Today’s Solutions: April 14, 2024

Obesity is a complex issue because it not only presents itself as a physical health challenge but oftentimes as a mental health challenge as well. There are often many psychological factors behind obesity that can in fact be more difficult to address than obesity itself. Fortunately, a new study from the European Society of Cardiology has found an effective treatment plan for patients who wish to reach a healthier weight that focuses not on food restriction but on forming a better relationship with food.

In order to reduce the negative health consequences associated with obesity, like high blood pressure and cardiovascular disease, researchers designed a treatment plan focused on developing a healthier relationship with nutrition and eating. It involved no dieting, and no food items were off-limits.

Rather, the 10-week plan included a 2.5 hour weekly session involving individual goal setting, a guided exercise course with a physiotherapist, and finally, a healthy living talk focused on topics such as nutrition, portion sizes, reading food labels, emotional versus physical hunger, stress management techniques, physical activity, sedentary behavior, cardiovascular risk factors, and making and maintaining changes.
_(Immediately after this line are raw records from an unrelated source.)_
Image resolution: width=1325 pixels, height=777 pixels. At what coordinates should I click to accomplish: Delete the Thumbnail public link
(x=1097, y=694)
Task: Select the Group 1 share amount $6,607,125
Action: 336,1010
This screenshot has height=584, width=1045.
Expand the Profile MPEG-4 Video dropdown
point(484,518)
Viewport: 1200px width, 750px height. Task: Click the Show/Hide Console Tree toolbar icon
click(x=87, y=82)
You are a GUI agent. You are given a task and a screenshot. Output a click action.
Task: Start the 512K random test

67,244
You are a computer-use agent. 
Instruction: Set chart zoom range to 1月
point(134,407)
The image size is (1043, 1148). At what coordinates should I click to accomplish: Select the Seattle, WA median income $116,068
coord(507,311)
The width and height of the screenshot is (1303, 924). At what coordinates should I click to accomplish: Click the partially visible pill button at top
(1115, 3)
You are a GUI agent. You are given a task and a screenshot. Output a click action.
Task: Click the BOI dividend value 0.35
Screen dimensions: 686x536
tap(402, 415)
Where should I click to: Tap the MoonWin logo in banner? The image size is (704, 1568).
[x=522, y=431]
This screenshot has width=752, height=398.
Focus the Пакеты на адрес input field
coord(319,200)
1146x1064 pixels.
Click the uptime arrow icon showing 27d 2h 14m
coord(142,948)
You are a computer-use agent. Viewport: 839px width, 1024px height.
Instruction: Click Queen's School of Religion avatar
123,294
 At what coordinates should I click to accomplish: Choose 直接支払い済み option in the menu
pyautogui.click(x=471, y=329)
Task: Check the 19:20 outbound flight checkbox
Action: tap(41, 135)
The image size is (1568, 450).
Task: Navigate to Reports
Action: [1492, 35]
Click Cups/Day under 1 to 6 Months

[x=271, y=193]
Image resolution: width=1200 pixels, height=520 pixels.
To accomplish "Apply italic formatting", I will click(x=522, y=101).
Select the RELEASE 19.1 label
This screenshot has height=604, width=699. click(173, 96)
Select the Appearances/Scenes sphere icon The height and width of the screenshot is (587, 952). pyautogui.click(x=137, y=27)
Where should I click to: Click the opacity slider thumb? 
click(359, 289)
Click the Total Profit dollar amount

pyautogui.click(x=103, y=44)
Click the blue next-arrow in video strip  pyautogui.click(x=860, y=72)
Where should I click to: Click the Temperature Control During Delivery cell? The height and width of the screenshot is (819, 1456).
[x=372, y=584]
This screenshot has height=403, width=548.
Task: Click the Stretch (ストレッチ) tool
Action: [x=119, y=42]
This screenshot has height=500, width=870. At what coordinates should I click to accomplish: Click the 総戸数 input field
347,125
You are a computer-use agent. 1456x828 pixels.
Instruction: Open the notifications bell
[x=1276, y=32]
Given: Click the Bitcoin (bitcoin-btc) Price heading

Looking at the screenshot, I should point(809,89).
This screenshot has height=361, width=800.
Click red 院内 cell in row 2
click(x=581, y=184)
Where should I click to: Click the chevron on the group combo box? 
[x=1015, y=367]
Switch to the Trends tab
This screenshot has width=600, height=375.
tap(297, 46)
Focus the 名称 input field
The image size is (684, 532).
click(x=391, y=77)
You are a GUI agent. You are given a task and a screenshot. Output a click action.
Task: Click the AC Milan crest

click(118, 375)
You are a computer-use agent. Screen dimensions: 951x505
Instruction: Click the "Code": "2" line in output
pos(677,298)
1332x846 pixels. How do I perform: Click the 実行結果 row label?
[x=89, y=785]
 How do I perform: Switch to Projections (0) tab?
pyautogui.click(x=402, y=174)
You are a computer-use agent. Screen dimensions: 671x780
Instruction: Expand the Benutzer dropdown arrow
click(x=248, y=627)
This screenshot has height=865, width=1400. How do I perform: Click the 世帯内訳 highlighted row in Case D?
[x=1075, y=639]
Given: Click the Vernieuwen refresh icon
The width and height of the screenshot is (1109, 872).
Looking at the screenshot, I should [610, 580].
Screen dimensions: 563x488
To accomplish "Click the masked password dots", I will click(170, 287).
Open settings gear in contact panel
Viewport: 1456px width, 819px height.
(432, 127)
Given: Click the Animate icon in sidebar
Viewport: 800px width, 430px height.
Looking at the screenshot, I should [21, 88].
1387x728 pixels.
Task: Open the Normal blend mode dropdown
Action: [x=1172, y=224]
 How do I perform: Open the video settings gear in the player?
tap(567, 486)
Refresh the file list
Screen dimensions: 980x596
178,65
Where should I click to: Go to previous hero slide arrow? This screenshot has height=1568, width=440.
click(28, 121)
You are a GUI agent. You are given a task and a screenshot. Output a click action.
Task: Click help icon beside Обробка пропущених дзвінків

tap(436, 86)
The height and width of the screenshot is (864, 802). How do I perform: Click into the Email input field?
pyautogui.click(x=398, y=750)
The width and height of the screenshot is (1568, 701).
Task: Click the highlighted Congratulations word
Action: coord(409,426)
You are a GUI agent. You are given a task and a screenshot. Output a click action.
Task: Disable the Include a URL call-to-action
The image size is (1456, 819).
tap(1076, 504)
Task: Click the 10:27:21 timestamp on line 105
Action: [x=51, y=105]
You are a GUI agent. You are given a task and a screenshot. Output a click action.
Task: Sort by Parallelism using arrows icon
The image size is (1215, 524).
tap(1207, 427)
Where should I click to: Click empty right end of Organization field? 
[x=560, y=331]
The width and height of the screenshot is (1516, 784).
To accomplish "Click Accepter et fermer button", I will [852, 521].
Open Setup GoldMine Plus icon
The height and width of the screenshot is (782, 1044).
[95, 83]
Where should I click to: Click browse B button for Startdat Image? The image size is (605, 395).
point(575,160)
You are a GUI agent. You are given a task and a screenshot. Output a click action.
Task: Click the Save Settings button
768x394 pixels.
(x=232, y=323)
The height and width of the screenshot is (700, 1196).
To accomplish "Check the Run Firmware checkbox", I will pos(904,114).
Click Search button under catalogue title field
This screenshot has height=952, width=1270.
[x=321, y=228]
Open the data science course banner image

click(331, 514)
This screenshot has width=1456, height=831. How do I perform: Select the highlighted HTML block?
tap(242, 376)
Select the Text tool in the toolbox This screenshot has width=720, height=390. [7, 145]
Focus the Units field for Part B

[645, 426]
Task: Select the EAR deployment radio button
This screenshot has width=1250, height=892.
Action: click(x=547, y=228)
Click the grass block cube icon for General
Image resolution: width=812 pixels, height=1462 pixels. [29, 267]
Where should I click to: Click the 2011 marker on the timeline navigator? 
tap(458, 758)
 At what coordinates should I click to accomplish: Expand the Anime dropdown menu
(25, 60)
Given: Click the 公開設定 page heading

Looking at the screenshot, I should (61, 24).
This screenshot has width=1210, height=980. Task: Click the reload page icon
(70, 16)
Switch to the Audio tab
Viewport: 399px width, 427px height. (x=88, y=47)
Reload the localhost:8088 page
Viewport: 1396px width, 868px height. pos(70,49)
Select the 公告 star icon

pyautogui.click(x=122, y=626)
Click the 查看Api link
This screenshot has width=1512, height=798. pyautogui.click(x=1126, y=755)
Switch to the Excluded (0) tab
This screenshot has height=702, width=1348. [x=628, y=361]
Following the program, which eight of ten participants completed in its entirety, participants experienced reduced anxiety and depression as well as an average two kilogram reduction in weight. The change was more pronounced for some with 27.2 percent of participants losing more than three percent of their initial weight.

Oftentimes, individuals will turn to extreme diets to approach weight loss, while neglecting the emotional factors that drive unhealthy eating habits. By returning to nutrition basics and supporting holistic health, this program saw improved health outcomes which set participants up for long term weight loss success.

“Many participants have tried diets with strict rules and have fears about foods they can’t eat. Our program has no diet or meal plan, and no foods are excluded. Each person sets their own goals, which are reviewed weekly, and our approach is non-judgemental, which builds rapport and gains trust,” said study author Aisling Harris.